Erfolg basiert immer auf Teamarbeit
Um die KI-Ethik und eine effektive Cybersecurity erfolgreich zu etablieren und weiterzuentwickeln, sind alle Beteiligten gefordert. Fußball-Legende Toni Polster bringt es auf den Punkt: „Man gewinnt ein Spiel nicht, indem man die Verteidigung im Regen stehen lässt. Der Sieg ist immer das Ergebnis einer gemeinsamen Anstrengung, und das Team muss gut zusammenarbeiten. Jeder muss seine Rolle kennen und das große Ganze im Auge behalten. Man muss auf die Bewegungen der anderen Teammitglieder reagieren können. Ähnlich ist es in der Wirtschaft: Hier müssen Technologieunternehmen und alle, die Technologien nutzen, sich an den Bedürfnissen der Nutzer orientieren und gleichzeitig potenzielle Gefahren im Blick haben.
Der Gesetzgeber legt mit Regulierungen wie dem AI-Act und der NIS-2-Richtlinie die notwendigen Grundlagen für den sicheren Umgang mit neuen Technologien. Gleichzeitig sind die Nutzer*innen gefordert, verantwortungsbewusst damit umzugehen. In diesem Zusammenhang spielen Chief Information Security Officers (CISOs) eine zentrale Rolle. „Die Verantwortlichen in den Unternehmen leisten oft Außergewöhnliches und setzen sich persönlich stark ein, selbst unter schwierigen Bedingungen. CISOs und ihre Teams schützen nicht nur interne Daten, sondern tragen auch aktiv zu einer sichereren Gesellschaft bei“, erklärt Andreas Tomek, Partner IT Advisory bei KPMG. Um die Infrastruktur langfristig zu sichern, ist es wichtig, dass alle Akteure ein gegenseitiges Verständnis entwickeln und zusammenarbeiten.
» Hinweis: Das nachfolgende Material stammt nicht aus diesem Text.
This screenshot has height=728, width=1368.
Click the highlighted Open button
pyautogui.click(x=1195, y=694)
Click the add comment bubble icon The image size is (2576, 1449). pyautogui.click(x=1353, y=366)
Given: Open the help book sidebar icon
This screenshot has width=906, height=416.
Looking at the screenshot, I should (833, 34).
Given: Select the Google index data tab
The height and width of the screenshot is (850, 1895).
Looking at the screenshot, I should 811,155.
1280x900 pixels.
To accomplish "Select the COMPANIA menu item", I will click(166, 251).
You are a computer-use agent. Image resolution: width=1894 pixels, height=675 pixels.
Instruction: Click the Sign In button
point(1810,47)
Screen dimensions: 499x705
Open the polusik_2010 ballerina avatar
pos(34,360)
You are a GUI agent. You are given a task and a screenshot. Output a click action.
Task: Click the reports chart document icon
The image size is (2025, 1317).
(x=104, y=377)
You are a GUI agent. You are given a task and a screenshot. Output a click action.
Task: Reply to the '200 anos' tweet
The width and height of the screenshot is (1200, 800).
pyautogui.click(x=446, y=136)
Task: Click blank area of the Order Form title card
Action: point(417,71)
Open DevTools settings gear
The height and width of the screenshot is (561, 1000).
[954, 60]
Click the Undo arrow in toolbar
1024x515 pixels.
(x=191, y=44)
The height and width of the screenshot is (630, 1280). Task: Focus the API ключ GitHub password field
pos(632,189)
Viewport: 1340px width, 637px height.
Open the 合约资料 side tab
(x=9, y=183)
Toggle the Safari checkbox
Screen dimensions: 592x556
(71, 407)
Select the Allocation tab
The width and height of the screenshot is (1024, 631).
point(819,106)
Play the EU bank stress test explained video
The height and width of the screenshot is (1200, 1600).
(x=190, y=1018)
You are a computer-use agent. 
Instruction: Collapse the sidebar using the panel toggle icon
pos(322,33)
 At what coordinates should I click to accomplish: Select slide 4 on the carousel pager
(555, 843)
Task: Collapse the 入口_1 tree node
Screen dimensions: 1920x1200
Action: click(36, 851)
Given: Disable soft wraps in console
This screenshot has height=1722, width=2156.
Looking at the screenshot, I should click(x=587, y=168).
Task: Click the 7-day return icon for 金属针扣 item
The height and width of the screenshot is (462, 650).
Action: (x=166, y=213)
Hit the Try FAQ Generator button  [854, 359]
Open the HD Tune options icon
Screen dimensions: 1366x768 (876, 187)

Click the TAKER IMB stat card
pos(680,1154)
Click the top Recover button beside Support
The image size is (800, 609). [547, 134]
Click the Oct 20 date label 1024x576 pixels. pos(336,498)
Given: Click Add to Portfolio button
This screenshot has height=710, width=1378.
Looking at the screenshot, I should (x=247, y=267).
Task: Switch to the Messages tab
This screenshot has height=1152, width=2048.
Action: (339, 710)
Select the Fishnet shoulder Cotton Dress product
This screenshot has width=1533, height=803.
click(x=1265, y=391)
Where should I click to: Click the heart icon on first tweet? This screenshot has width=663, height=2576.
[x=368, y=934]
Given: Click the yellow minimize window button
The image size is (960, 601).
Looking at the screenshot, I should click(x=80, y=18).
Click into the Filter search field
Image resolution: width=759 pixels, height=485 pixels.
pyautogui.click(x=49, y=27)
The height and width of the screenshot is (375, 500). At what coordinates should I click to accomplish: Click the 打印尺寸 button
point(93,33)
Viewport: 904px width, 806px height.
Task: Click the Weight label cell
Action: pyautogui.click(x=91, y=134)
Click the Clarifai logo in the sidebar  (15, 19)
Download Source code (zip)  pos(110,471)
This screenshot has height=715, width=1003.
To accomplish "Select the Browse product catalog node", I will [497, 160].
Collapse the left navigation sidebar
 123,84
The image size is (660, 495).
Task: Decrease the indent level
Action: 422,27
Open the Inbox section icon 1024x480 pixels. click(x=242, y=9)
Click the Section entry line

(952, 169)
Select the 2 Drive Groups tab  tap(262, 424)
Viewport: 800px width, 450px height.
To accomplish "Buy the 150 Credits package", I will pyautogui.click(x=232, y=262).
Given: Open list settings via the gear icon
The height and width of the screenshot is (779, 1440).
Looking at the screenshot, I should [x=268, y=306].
Herzlichen Dank an alle Vortragenden für ihre wertvollen und informativen Beiträge, die diese Veranstaltung bereichert haben. Ein besonderes Dankeschön auch an das Team des Austria Trend Hotel Savoyen für die exzellente Betreuung und Bewirtung – Ihre Gastfreundschaft hat maßgeblich zum Erfolg der Veranstaltung beigetragen!
Gratulation an die beiden CISO of the Year 2024
Richard Thron ist seit 2018 Head of Information Security und Group CISO der Umdasch Group AG, einem der führenden Anbieter in der Bau- und Einzelhandelsbranche.
Fabian Cholewa ist seit Anfang 2023 CISO der Software GmbH in Düsseldorf. Das Unternehmen verfolgt das Ziel, Unternehmen digital und sicher zu vernetzen.